Material to process:
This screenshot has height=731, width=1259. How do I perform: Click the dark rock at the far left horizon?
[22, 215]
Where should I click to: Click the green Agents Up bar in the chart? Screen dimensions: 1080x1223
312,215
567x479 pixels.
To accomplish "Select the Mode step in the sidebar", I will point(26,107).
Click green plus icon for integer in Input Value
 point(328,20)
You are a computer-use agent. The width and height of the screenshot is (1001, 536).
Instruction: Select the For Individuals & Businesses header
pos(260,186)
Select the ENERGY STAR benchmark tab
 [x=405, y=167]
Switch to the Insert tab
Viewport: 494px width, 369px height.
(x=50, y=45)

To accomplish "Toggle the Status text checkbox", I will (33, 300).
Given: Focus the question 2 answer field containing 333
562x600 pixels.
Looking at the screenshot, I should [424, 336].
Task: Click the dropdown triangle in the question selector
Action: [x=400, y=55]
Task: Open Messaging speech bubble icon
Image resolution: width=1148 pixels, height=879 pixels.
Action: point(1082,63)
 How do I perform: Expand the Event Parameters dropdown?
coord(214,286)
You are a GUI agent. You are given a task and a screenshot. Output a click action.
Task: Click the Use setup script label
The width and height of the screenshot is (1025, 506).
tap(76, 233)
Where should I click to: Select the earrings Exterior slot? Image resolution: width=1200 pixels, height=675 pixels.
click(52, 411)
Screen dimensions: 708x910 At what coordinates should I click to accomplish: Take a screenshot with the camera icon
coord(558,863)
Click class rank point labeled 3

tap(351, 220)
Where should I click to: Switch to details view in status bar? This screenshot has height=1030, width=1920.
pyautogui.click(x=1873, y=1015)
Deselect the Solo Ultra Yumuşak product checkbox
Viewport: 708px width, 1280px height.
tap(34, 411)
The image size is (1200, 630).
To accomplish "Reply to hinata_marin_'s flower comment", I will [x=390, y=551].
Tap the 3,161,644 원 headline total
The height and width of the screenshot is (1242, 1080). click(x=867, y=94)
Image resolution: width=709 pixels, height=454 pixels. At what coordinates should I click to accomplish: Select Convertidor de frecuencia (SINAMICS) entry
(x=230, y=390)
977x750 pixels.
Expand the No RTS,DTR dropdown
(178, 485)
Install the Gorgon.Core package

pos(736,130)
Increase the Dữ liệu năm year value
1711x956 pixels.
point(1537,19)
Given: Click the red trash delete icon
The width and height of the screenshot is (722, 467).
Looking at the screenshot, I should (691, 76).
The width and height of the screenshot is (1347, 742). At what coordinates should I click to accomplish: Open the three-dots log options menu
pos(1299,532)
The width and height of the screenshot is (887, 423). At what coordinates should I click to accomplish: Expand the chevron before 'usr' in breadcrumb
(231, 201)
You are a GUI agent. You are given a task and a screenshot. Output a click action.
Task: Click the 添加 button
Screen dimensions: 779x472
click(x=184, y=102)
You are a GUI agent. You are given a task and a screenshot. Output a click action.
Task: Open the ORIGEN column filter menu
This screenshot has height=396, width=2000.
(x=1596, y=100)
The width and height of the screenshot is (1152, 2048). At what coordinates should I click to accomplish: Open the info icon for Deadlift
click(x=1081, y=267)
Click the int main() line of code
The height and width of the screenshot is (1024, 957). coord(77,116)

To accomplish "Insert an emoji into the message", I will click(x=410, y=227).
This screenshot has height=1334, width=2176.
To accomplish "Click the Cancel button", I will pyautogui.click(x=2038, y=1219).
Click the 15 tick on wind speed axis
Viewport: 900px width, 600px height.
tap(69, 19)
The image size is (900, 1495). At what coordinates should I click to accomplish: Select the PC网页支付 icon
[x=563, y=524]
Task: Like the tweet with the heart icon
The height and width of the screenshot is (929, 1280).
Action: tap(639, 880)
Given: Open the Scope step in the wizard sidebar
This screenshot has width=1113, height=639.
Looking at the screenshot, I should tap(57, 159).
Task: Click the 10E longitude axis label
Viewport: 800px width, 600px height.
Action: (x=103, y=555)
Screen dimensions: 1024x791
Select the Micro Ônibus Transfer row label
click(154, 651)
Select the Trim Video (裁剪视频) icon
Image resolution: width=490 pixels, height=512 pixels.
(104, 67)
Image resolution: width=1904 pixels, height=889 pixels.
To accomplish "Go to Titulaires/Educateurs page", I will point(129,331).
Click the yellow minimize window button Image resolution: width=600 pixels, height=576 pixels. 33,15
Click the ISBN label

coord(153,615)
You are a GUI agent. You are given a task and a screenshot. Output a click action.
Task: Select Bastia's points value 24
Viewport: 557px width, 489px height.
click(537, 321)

Exercise requirements: Repeat the entries above exactly, beginning at their first line and ending with the line that contains "Given: Focus the", with nothing added.

Your solution:
This screenshot has height=731, width=1259. How do I perform: Click the dark rock at the far left horizon?
[22, 215]
Where should I click to: Click the green Agents Up bar in the chart? Screen dimensions: 1080x1223
312,215
567x479 pixels.
To accomplish "Select the Mode step in the sidebar", I will point(26,107).
Click green plus icon for integer in Input Value
 point(328,20)
You are a computer-use agent. The width and height of the screenshot is (1001, 536).
Instruction: Select the For Individuals & Businesses header
pos(260,186)
Select the ENERGY STAR benchmark tab
 [x=405, y=167]
Switch to the Insert tab
Viewport: 494px width, 369px height.
(x=50, y=45)

To accomplish "Toggle the Status text checkbox", I will (33, 300).
Given: Focus the question 2 answer field containing 333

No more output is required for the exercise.